Editorials

Editorial: Quiche in the Sky, By and By

Becky O'Malley
Friday March 05, 2004

The pages of the Daily Planet have been full of controversies about what constitutes appropriate speech in the past month or so. To partisans in the various discussions, their own case probably seems unique, but there are common threads which unite them.  

We’ve printed some, though not all, of the letters about who shouted what at the Daniel Pipes lecture on the UC campus. We’ve acknowledged that we made a mistake printing a letter reporting that an attendee said something specific which he denies. But the value of the brouhaha, as far as I’m concerned, is that I didn’t know much about Pipes before this happened, and now I do. I looked at his website, and can now report that I find his views reprehensible. Do I condemn the organization that sponsored his visit? No, because the more the public knows about people like this, the better. Do I condemn the people who created a scene during the talk? I wasn’t there, so I don’t know if they prevented the audience from hearing or not. Pipes has the right to speak, and the audience has the right to listen. But I commend the protesters, photographed for the Planet, who stood outside with signs indicating their disapproval. 

A journalism student in this issue criticizes the Planet’s use of a graphic black and white photo of an accident scene on an inside page. I approved the use of the photo myself, and the reason I did so is because it so clearly shows the disparity in size between the go-cart and the truck which literally ran over it. The editor for that issue and I, both parents and grandparents, hoped it might serve as a warning that it is never safe to operate these little motorized vehicles in the street. Showing the victim’s blood spilling out beneath the truck was unavoidable, but not the central focus of the picture. 

The death of one person, old or young, is “an inconceivable horror.” Many 15-year-olds cannot “imagine or believe” in their own mortality. It does no one, including family, friends and especially other kids who are tempted to live dangerously, any service to cover up the reality and finality of death in order to save their sensibilities.  

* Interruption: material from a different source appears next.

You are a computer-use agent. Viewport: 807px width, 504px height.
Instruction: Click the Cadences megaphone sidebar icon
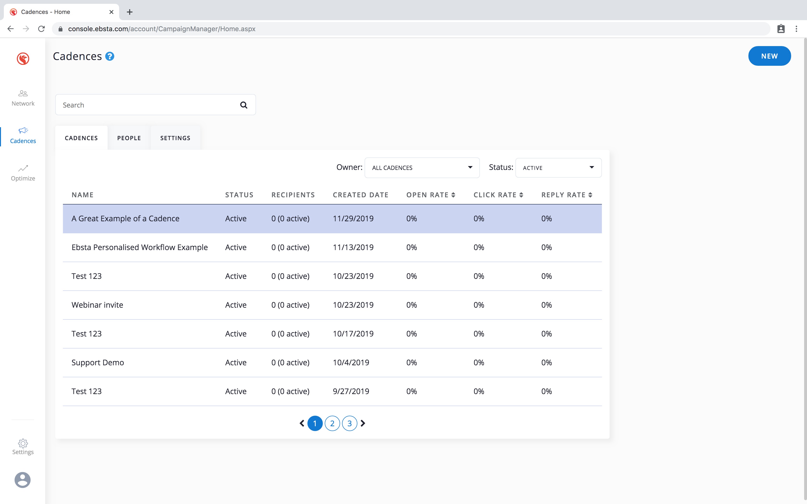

Bowdlerizing will never be Daily Planet policy. When a speaker uses “dirty” language in everyday speech, that tells the reader something about who the speaker is and what his values are. When a young man who has spent time in juvenile hall says “the police always fucked with him” he's using strong language to express strong anger, and his choice of language tells the reader something about who he hangs out with.  

If the letter writer is a journalism student, chances are she’s somewhat younger than my 64 years. I was educated in a convent school, but it doesn't shock me to see the word “fuck” in print. Journalists have been accurately quoting strong language for at least 40 years in my experience, and civilization still survives.  

Then there’s the request of a school board member that the Planet print more good news about the schools. I’ve already written one editorial about that topic, reprising the bad witch Evilene from “The Wiz” saying “don’t nobody never bring me no bad news!” but perhaps Mr. Doran didn’t read it. (I know he saw the show when they did it at Berkeley High). I’ve supported the Berkeley public schools for 30 years, but there’s just no point in pretending that things are better than they really are. Doran’s suggestion that our reporter should have focused on a future program involving a celebrity chef instead of current problems with food service reminded me of the old song Woody Guthrie used sing: “There’ll be pie in the sky by and by.” Even if, by and by, there will be quiche in the schools, children are already eating school lunches every day, and they need good food now. 

Next, we’ve seen recent attempts to make sure that major projects downtown will be done deals before the public knows what’s happening. The Seagate behemoth and the UC hotel megaplex might or might not be good ideas, but the powers that be, whoever they are, seem determined to turn one or the other into a new Gaia-type scandal by doing everything behind closed doors. That’s how mistakes happen. 

And finally, we have the continuing effort of whoever is running the show in the city administration to shut off the flow of information from the citizenry to the electeds. The erstwhile “rules” committee, now re-baptized the “agenda” committee, was set up by the new mayor to limit what the City Council gets to consider. True, the original version was loosened up after many complaints, but new proposals pop up regularly to further encroach on public access to elected officials. Two of the latest bad ideas: truncating the commission system, which provides many person-years of unpaid citizen labor to solve all sorts of problems at no cost to the city, and moving public comments at council meetings even more in the direction of soundbytes by cutting them to two minutes per person.  

(Well, at least the current system draws speakers’ cards at random from a basket. When I first moved to Berkeley, the mayor held the cards, and shuffled them at will to select favored speakers.) 

One more chorus from the choir: Free public speech, and lots of it, is the best way in a democracy to be sure that the right things happen. Berkeley owes a lot to the civic watchdogs whose howls of outrage regularly appear in these pages.